# Your goal
Take from the data every line in which the word "will" is found.

Collected data:
◆ ◆ ◆ ◆

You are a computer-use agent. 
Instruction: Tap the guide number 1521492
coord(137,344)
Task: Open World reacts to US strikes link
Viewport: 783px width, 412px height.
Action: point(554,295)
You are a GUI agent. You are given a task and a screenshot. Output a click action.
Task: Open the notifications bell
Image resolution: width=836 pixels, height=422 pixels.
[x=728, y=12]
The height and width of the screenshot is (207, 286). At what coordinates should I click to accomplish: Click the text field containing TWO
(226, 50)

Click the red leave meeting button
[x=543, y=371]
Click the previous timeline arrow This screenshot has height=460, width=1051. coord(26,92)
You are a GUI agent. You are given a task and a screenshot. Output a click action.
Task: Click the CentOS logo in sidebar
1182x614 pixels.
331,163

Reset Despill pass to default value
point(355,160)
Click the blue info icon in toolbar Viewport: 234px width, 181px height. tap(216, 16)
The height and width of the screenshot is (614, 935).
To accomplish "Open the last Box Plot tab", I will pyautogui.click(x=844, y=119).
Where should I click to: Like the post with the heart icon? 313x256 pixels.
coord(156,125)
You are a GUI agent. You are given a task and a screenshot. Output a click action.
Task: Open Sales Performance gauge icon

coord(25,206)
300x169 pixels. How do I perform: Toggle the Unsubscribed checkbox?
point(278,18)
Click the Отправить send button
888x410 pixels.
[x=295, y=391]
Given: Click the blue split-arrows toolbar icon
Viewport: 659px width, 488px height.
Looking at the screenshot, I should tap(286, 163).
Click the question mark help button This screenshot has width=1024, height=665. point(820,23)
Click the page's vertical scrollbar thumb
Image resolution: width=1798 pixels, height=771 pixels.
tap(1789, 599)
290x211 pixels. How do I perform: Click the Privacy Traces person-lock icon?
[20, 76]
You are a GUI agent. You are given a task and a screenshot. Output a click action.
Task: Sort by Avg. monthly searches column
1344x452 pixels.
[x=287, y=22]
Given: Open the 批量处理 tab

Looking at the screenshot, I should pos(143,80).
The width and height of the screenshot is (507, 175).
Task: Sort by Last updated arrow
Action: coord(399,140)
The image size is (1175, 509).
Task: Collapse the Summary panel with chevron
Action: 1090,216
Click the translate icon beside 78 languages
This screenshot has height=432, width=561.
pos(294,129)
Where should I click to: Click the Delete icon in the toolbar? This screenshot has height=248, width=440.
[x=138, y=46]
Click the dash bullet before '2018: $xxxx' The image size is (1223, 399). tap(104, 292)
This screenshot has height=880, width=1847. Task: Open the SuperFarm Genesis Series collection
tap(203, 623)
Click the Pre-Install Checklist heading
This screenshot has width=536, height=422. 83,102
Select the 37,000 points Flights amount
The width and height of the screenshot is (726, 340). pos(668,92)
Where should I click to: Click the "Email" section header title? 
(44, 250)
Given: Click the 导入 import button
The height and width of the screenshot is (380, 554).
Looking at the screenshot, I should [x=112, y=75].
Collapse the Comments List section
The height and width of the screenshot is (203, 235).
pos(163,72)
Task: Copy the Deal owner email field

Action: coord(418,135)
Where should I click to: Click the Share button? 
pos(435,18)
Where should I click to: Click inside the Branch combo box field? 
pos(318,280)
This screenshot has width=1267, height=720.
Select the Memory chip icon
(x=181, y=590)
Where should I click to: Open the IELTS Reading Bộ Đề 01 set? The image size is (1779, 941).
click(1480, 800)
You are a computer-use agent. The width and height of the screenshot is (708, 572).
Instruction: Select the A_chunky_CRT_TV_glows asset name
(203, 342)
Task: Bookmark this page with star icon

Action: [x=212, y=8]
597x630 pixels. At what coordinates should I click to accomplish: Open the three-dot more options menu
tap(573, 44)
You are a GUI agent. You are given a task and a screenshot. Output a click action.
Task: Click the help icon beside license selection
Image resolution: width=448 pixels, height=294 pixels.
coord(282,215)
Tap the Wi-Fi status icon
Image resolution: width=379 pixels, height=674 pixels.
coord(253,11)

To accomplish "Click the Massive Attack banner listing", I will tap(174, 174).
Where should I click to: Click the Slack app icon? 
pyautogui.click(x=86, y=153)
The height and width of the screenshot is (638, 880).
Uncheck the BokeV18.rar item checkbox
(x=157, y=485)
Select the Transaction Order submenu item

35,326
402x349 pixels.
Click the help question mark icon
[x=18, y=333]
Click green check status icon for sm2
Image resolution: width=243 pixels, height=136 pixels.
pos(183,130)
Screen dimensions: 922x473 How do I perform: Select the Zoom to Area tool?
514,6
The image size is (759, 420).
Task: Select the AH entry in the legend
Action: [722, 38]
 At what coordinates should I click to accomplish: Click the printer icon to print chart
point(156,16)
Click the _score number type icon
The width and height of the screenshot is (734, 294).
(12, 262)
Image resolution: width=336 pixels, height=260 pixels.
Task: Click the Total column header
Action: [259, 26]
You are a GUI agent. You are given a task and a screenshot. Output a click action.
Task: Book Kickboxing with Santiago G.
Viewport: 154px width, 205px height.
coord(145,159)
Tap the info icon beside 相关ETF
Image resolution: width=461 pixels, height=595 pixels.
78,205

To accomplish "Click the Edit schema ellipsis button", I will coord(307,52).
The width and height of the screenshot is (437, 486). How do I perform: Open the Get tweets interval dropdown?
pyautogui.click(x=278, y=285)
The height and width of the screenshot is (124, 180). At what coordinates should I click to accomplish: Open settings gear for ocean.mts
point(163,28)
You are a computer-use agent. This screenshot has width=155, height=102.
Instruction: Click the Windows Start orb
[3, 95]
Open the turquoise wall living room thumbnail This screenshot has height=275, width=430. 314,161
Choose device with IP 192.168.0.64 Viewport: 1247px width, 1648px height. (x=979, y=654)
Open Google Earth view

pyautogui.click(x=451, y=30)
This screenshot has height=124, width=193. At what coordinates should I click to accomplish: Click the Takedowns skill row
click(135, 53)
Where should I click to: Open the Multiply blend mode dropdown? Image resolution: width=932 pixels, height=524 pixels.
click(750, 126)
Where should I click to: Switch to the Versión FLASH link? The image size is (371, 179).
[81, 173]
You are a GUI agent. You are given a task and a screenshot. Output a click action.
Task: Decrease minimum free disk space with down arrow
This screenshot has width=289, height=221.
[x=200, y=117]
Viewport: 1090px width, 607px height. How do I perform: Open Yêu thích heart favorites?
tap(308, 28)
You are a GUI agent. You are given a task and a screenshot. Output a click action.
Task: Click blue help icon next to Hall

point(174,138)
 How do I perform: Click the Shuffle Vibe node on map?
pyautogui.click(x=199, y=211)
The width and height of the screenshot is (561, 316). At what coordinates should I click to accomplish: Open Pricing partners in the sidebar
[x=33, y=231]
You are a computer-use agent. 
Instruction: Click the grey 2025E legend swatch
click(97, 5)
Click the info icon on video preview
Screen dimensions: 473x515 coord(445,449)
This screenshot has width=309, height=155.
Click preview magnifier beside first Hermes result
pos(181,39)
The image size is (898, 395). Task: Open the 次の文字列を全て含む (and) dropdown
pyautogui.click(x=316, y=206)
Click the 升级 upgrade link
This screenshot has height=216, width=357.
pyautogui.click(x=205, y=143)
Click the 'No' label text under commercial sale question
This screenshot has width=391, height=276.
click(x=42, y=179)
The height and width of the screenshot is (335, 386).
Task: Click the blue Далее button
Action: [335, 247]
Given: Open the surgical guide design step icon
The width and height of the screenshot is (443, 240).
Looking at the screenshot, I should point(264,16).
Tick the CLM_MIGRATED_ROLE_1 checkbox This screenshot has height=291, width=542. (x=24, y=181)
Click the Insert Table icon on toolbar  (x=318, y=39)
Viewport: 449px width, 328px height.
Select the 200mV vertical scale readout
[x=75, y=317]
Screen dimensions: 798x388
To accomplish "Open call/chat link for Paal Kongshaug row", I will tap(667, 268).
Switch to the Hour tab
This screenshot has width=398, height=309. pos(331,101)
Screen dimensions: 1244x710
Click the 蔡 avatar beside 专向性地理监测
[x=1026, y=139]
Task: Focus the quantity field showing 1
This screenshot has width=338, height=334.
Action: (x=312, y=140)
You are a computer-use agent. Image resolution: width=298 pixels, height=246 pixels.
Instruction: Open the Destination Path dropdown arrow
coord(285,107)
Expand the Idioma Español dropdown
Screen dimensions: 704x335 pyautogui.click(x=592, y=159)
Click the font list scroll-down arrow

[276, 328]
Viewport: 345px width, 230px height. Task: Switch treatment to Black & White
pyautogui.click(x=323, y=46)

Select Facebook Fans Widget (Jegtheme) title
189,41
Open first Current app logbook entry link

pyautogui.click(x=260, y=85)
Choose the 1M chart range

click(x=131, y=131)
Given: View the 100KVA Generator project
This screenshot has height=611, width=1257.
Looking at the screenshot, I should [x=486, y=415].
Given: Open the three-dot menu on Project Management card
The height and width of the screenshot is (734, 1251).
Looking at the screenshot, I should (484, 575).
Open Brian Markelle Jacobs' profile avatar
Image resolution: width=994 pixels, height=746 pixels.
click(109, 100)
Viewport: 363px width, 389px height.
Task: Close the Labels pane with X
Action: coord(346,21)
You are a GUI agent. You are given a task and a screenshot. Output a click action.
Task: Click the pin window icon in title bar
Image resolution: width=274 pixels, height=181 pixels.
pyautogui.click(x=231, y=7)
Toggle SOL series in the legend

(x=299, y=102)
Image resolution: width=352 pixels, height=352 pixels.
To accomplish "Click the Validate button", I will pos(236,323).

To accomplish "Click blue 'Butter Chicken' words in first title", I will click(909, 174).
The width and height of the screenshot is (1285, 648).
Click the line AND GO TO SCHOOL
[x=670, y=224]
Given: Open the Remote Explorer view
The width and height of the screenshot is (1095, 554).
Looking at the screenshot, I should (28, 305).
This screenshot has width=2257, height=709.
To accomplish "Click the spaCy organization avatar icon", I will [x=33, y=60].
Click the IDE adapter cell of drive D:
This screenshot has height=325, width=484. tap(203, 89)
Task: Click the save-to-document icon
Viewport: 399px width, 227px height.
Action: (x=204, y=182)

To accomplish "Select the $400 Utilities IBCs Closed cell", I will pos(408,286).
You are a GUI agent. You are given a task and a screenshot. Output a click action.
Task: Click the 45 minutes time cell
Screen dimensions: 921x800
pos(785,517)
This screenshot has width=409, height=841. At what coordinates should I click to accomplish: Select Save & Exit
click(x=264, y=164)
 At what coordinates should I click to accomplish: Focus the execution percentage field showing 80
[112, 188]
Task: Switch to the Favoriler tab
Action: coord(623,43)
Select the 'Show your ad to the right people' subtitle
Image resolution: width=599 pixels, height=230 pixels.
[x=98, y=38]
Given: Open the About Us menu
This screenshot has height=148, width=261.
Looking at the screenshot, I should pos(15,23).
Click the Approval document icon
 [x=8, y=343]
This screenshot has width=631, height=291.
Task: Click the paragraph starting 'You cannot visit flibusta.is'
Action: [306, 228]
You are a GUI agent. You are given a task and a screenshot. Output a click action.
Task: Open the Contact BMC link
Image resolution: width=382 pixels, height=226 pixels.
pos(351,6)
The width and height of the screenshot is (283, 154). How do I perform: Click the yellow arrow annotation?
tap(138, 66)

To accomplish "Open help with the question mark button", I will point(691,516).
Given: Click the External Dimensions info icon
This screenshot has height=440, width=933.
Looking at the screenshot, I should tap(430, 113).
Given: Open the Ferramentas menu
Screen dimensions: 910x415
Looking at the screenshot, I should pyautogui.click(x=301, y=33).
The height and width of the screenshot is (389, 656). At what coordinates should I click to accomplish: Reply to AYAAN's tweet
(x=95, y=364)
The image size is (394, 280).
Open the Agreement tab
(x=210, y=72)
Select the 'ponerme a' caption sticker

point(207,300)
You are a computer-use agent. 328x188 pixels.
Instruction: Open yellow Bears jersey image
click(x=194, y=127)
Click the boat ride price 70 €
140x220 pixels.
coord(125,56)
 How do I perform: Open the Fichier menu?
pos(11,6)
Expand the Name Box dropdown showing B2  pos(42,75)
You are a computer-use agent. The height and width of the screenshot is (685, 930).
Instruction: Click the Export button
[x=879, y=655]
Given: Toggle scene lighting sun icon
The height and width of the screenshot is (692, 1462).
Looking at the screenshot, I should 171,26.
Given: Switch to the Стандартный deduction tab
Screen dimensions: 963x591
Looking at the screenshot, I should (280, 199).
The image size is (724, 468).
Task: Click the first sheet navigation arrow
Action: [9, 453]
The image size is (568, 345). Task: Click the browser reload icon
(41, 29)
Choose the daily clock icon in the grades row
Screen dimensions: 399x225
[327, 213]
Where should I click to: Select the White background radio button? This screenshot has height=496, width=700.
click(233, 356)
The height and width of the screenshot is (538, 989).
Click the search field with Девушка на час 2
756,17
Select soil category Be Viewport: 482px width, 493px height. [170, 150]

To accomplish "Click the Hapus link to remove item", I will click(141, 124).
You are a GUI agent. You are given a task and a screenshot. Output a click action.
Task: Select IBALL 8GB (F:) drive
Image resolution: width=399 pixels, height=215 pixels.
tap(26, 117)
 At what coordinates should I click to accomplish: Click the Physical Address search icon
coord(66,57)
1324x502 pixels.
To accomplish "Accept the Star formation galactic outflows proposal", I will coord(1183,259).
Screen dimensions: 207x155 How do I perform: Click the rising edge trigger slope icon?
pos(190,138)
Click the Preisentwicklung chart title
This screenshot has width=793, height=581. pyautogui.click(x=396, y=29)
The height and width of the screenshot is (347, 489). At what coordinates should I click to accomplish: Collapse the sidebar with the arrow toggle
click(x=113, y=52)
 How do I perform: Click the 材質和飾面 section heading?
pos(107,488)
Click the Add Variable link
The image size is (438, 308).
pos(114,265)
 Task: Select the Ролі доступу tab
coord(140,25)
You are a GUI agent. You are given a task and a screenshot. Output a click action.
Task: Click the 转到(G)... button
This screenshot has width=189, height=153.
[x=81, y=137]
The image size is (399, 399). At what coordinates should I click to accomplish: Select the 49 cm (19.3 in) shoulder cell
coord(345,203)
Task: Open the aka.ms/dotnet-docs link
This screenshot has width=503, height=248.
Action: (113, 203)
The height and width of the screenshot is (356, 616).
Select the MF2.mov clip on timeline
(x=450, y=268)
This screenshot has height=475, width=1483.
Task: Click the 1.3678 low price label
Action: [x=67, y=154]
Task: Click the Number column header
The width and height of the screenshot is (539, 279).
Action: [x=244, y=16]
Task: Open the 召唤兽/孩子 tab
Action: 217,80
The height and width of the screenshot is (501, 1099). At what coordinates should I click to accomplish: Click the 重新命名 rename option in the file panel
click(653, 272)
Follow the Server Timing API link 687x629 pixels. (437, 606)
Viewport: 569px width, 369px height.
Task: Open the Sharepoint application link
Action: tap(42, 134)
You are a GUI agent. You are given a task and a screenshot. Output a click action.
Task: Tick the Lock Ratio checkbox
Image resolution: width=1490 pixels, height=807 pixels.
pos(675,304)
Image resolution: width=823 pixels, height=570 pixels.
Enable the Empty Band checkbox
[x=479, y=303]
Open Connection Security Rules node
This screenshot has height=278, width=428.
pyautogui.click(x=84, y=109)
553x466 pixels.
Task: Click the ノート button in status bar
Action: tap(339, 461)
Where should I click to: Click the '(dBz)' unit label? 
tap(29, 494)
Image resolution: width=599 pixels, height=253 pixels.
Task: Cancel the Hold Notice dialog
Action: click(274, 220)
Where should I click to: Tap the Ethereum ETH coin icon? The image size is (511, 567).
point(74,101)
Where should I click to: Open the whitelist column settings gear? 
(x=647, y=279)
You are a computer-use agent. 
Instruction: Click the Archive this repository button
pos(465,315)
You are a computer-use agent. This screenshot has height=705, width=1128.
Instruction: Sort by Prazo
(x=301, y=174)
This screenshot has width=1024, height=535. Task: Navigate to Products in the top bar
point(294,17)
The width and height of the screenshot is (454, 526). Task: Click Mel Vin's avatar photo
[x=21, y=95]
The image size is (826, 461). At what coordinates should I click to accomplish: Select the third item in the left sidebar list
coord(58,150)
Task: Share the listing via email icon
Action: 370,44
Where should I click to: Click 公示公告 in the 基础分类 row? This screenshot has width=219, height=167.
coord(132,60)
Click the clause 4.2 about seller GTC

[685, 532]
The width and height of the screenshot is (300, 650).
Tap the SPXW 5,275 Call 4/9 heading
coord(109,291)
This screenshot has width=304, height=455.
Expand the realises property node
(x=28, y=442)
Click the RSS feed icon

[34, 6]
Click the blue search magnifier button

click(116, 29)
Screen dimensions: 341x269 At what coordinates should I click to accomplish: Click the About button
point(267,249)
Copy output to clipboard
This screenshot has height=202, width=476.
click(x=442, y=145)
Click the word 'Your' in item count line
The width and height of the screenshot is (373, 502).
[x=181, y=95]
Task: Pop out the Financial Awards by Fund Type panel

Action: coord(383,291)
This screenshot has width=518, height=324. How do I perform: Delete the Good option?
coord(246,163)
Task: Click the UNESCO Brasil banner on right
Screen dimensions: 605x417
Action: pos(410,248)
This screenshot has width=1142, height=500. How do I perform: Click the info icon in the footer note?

◆ ◆ ◆ ◆

# Answer to this exercise
To accomplish "Open the last Box Plot tab", I will pyautogui.click(x=844, y=119).
To accomplish "Click the Massive Attack banner listing", I will tap(174, 174).
To accomplish "Click the Edit schema ellipsis button", I will coord(307,52).
To accomplish "Open call/chat link for Paal Kongshaug row", I will tap(667, 268).
To accomplish "Click the Validate button", I will pos(236,323).
To accomplish "Click blue 'Butter Chicken' words in first title", I will click(909, 174).
To accomplish "Click the spaCy organization avatar icon", I will [x=33, y=60].
To accomplish "Select the $400 Utilities IBCs Closed cell", I will pos(408,286).
To accomplish "Open help with the question mark button", I will point(691,516).
To accomplish "Click the Hapus link to remove item", I will click(141, 124).
To accomplish "Accept the Star formation galactic outflows proposal", I will coord(1183,259).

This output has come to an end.